Tallerico hasn’t noticed any pest or disease problems in the new orchard. However, he has noticed something intriguing: a large number of mushrooms popping up around his trees, presumably due to an increased population of wood-decay fungi. Fortunately, the large majority of wood-decay fungi are benign and pose no threat to orchard health.
What went well and what to change next time
Tallerico would have liked to take additional time to spread the chips more evenly . Some of the chips that got left on or near the surface floated away when he flood-irrigated late in the season (he has both flood and drip irrigation installed in this orchard). Those floating chips accumulated in some locations and now need to be removed.
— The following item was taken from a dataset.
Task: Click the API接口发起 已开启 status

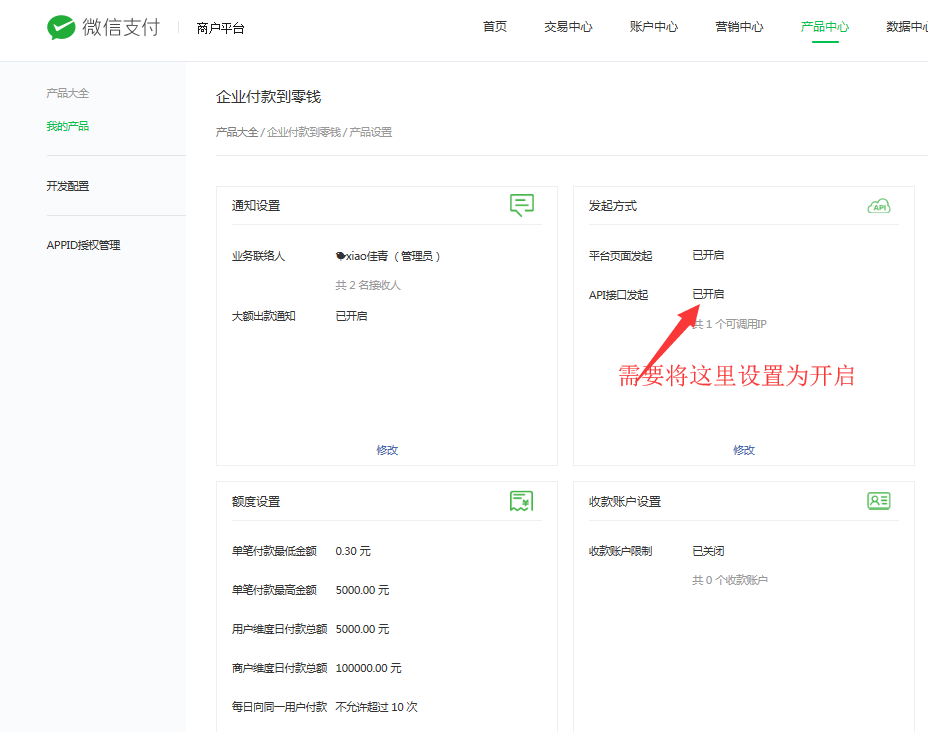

“If I had to do it again, would I do the same thing? Yes,” Tallerico says, “but I wouldn’t plant the same year. I’d take one more year so that I could have a whole year to work on the chips and get them buried really well.” He was relatively lucky with equipment, labor, and weather during his quick 2016-2017 orchard turnover, but he isn’t counting on being that lucky next time.
Although Tallerico has always used bare root trees when replanting, he acknowledges that potted trees can alleviate some of the time pressure, and they might be worth considering in the future. To complete an orchard replacement from start to finish, “You are depending on so many people,” he says.
Advice to fellow growers considering WOR
Nitrogen management is the biggest obstacle for someone trying whole-orchard recycling for the first time, Tallerico says. “The chips tie up a lot of the nitrogen, so it was fairly time-consuming working out that nitrogen issue and trying to decide how much to apply.” (Researchers are developing quantitative advice for fertilization rates after orchard recycling, but no published guidelines were available when Tallerico recycled the orchard in 2016.)
Tallerico concurs that not everyone is going to be a convert to whole-orchard recycling at this point, when few data are available on long-term yield benefits and cost-benefit analyses. His early adoption means that he is “rolling the dice” to some extent, he thinks. But he is optimistic. Every land management decision has a cost, he says, and he believes that it is almost always a good decision to err on the side of investing in soil health. “If I had to do it all over again,” he says, reflecting on his farming career, “I’d spend more time and energy and money on the soil.”